Stored data:
>>>

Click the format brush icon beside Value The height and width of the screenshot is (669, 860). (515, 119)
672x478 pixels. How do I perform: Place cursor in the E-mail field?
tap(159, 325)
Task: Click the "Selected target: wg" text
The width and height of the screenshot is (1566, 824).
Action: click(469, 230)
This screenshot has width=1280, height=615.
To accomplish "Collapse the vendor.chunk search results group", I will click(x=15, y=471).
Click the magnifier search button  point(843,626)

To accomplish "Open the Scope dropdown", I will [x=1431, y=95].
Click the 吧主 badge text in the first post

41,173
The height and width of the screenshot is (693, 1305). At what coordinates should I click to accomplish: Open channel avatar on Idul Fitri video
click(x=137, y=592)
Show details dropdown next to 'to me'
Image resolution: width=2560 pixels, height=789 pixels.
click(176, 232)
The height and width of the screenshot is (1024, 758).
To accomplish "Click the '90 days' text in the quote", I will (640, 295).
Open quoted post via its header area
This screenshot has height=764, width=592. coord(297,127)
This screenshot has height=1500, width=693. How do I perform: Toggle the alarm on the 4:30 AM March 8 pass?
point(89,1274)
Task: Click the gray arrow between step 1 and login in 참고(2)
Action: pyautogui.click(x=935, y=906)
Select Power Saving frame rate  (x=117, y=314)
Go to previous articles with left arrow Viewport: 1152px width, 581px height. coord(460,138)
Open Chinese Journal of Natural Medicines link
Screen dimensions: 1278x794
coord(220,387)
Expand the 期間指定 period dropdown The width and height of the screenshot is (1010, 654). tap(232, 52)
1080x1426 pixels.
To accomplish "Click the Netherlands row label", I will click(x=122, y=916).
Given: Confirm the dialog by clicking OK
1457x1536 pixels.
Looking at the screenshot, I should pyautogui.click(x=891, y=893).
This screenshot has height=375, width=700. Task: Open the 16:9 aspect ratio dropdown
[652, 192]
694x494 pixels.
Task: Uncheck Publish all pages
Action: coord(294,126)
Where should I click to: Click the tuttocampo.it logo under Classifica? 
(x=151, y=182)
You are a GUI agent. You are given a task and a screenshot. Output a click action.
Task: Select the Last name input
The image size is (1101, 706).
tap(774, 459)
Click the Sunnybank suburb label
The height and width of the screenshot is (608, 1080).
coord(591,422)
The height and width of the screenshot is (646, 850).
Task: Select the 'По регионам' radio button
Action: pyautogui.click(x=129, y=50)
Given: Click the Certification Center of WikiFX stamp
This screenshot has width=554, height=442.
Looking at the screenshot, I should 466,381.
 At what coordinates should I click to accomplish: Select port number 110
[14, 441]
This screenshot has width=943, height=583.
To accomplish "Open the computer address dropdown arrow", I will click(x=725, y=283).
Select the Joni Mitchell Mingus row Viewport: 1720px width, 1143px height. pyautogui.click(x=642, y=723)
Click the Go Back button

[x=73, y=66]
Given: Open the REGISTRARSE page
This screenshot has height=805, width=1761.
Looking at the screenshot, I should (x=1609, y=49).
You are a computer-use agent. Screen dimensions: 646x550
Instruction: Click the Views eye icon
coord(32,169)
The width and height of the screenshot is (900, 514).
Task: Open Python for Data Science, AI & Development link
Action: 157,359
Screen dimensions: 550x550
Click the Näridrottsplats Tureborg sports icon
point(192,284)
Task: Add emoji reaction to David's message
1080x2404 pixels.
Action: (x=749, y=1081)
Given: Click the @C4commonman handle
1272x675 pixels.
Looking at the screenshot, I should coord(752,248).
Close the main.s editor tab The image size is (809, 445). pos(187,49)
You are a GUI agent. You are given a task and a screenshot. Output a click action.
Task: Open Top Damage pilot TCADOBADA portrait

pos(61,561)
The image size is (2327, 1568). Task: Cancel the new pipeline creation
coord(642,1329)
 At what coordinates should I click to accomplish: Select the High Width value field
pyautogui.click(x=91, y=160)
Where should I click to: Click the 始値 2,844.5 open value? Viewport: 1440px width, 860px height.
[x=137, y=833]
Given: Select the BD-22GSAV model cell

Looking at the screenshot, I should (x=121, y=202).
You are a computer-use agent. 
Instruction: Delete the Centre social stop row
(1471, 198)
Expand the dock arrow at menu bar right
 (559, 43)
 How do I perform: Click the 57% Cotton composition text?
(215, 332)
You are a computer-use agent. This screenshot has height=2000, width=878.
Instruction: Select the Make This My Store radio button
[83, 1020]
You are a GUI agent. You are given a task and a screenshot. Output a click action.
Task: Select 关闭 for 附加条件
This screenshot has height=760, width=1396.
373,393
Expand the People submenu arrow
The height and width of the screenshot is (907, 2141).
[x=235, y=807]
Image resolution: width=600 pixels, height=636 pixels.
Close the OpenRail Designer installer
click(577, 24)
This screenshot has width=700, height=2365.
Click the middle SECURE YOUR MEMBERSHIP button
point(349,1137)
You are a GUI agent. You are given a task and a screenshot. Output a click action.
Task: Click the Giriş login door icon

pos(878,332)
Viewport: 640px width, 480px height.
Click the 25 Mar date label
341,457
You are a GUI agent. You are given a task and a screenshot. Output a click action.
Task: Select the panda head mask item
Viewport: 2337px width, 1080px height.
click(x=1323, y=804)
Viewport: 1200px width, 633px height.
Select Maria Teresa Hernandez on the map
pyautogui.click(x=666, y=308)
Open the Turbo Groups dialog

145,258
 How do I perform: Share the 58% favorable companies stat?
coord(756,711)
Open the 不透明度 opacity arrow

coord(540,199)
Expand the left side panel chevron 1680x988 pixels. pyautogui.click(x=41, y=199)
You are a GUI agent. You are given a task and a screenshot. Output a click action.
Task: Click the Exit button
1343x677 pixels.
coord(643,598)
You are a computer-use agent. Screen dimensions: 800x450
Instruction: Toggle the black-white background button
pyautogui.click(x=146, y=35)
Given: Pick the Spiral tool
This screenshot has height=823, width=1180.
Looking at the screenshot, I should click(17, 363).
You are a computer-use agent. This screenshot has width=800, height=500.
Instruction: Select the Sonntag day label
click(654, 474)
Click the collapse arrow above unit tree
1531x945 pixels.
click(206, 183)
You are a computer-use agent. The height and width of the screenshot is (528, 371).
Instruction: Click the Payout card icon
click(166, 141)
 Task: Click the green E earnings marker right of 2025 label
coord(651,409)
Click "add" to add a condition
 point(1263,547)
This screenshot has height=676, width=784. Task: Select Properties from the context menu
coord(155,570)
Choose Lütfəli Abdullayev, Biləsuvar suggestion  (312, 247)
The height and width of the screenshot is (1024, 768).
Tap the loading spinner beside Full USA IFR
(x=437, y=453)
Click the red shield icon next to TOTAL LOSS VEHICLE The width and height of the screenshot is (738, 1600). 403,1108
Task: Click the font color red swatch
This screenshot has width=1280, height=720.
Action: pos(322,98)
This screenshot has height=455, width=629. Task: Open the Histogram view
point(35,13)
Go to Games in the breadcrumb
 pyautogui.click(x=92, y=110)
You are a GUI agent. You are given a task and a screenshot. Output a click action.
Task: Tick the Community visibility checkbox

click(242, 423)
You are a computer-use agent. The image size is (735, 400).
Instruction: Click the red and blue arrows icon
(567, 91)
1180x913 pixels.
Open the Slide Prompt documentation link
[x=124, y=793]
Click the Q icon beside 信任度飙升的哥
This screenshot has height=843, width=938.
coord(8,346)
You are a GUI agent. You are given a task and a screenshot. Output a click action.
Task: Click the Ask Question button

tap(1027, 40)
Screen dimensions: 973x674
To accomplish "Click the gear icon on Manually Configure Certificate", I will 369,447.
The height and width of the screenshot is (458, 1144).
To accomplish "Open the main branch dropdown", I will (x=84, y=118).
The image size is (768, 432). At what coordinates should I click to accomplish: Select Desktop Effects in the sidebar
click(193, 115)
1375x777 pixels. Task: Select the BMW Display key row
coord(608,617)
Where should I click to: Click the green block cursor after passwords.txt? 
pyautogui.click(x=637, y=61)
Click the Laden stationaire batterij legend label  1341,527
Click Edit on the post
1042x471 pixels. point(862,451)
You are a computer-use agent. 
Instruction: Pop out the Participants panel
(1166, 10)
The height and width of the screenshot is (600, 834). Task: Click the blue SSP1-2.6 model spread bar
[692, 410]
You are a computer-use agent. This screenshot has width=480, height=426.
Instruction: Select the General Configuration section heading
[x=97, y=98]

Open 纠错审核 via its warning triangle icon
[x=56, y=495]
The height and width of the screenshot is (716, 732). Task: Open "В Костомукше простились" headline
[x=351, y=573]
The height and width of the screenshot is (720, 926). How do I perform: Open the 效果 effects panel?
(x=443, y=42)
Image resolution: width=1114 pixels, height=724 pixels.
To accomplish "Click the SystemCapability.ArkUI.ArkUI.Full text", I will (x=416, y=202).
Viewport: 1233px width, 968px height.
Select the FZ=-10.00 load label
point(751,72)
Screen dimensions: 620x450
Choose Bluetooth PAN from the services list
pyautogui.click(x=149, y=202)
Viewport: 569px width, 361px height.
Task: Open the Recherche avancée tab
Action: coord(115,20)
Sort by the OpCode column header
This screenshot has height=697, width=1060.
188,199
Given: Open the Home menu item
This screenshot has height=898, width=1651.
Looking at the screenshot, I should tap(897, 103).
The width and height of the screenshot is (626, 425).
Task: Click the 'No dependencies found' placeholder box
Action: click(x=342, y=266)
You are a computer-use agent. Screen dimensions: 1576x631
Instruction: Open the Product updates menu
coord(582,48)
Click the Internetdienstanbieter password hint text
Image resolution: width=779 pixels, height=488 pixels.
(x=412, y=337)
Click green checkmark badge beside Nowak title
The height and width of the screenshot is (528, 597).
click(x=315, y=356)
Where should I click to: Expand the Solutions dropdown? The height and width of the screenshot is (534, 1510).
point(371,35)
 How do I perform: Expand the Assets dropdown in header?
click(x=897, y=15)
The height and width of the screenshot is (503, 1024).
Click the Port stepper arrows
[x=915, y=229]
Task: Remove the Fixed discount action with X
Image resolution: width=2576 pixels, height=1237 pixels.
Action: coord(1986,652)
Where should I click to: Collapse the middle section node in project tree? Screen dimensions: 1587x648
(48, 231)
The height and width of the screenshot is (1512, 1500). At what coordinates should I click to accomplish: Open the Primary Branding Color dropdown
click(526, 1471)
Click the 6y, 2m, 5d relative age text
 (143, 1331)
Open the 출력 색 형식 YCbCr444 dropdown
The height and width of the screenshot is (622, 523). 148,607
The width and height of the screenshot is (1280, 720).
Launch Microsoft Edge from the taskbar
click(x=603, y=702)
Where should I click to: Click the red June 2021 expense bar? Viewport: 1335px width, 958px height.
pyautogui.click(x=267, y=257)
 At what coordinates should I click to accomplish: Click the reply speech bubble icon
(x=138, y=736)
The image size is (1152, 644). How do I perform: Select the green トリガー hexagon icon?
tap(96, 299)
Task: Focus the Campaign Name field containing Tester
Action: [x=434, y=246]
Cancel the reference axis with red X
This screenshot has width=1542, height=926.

<<<

Activity: The response is to be a bare number: the tally of lines in the listing above with the word "next".

The completed task: 2